The only reason I even considered it is because I know with inpatient coding if you don't have the required documentation for an initial admission you can down code to a round if the documentation supports it.
 
Thank you!

The only reason I even considered it is because I know with inpatient coding if you don't have the required documentation for an initial admission you can down code to a round if the documentation supports it.

In the inpatient setting you can down code an initial admission to a subsequent visit only if the provider is the consulting provider. Medicare allows this because when they stopped accepting consult codes they needed a way to account for a low level consult - which would be more equivalent to the documentation requirements of the subsequent codes.

If the provider is the admitting doctor, he/she would need to document enough to meet at least the lowest level admit code - 99221. If the documentation does not support this code, it is recommended to use the unlisted E/M code 99499 to bill for what was done.

The following is an excerpt from CMS Claims Processing Manual, Chapter 12:

"In the rare circumstance when a physician (or NPP) provides a service that does not reflect a CPT code description, the service must be reported as an unlisted service with CPT code 99499. A description of the service provided must accompany the claim.

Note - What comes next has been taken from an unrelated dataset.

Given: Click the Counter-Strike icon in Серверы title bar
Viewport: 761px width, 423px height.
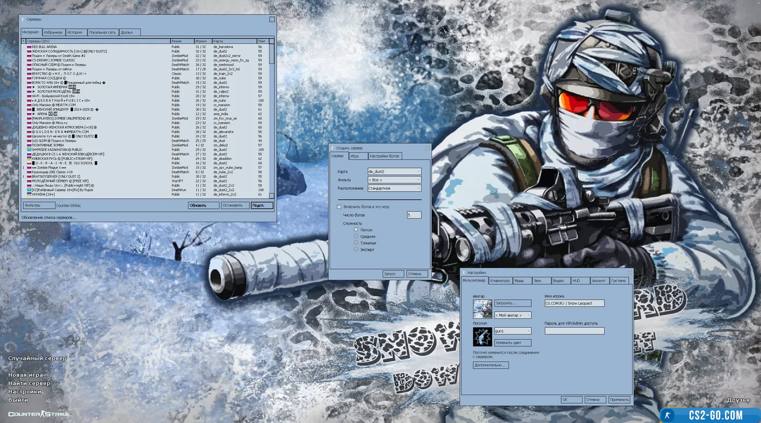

The carrier has the discretion to value the service when the service does not meet the full terms of a CPT code description (e.g., only a history is performed)."

In the case you have, if the doctor did not do an exam, but spent more than 50% of the visit in counseling and coordination of care and has documented that correctly, they could also bill based on time. However, I am assuming in this case that was not done so either the visit is unbillable or you could try to bill it with the unlisted code.